After all, isn’t the sole purpose of PPC to generate as many conversions for the best price? With this notion in mind, it’s important to be able to quantify your success.

 

What is ROI?

ROI stands for return on investment. The financial term is calculated as such:

Profit – Cost / Cost

And how do you define cost?

When most marketers discuss ROI, they’re really referring to ROAS, or return on ad spend. ROAS is PPC revenue minus the PPC cost, divided by PPC cost. It is typically displayed as a percentage.

For example, if your PPC sales are $3,000, and you paid $1,500 on PPC click spend, your ROAS would be 100 per cent:

($3,000 profit – $1,500 spent = $1,500) / $1,500 spent = 1.0 = 100%

The awesome thing about ROAS calculation is its simplicity. PPC marketers can often do these calculations on the spot, without a calculator, allowing them to perform optimisation on the go.

So, how are some of the ways you can calculate your PPC ROI?

 

Return on investment 

If you consider the definition of ROI, it is very similar to that of ROAS: profit minus cost, divided by cost. The difference lies in how cost is defined.

PPC click spend isn’t the only cost pertaining to a PPC campaign. In eCommerce, there are costs involved to manufacture products and deliver goods. There are costs of returned goods and credit cad processing costs.

When it comes to lead generation, you still have to consider fixed costs like those that keep you’re website running: equipment, servers and technicians. Then there are the salaries of people who follow up the leads.

So what does this mean for PPC?

Well, to truly understand the overall spend on an advertising campaign, you have to factor in all costs, and not just that of click spend. You have to consider all costs and apply those across the board.

 

Profit per impression & profit per click

Even if you’ve accounted for all the costs to generate leads and sell products, you’re still leaving out an important aspect. PPC is about optimising profit by generating the most visitors and conversions for the best price. This is why you might want to consider using profit per impression and profit per click.
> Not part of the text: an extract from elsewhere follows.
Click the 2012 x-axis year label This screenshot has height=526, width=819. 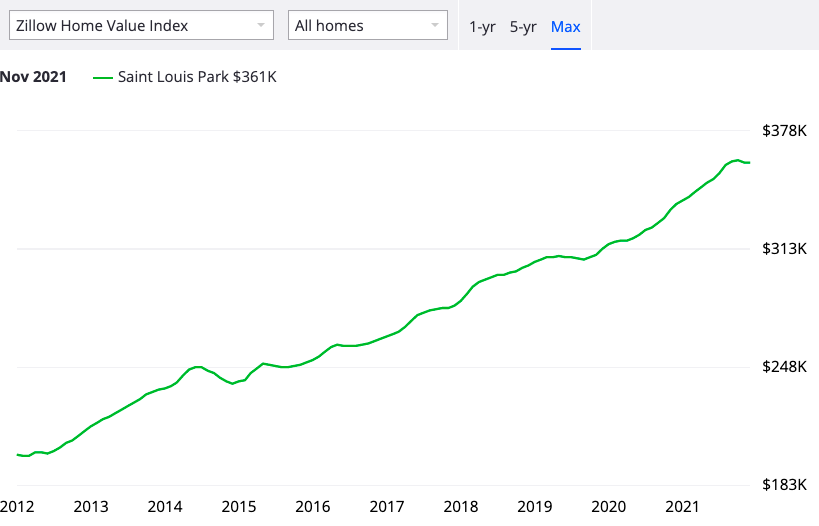[x=17, y=507]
This metric completely encompasses the search process. Conversions require obtaining clicks for a good price, choosing the right keywords, getting ads in front of searchers and converting visitors into spenders.

Profit per impression/click is a little more difficult to calculate than ROAS or ROI, but once you get the hang of it, they’re easy to calculate using a spreadsheet.

First you need data on impressions, clicks, total cost and total sales value. To calculate your profit, all you have to do is subtract the total cost from the total sales value. It’s then up to you whether you want to factor in overhead costs, as described above.

To calculate profit per impression, divide overall profit by the number of impressions. For profit per click, divide profit by clicks. From here, you can then go on to decide whether to continue with the keyword or ad with the best profit per impression/click, or continue with further testing.

 

What is the most efficient method?

As with all things PPC, there isn’t any one way to know whether you’re getting the best value for your money. It’s important to choose one of the above methods and stick to it.

You don’t want to jump between methods, as this will only convolute what you are trying to understand. Your attempts to quantify your PPC success will become confused thus making it a futile endeavour.

Simply pick the method which sounds most relevant to the work you are conducting, and stick with it. Once you get the hang of calculating PPC ROI you should have no trouble measuring a campaign’s success and what requires further testing.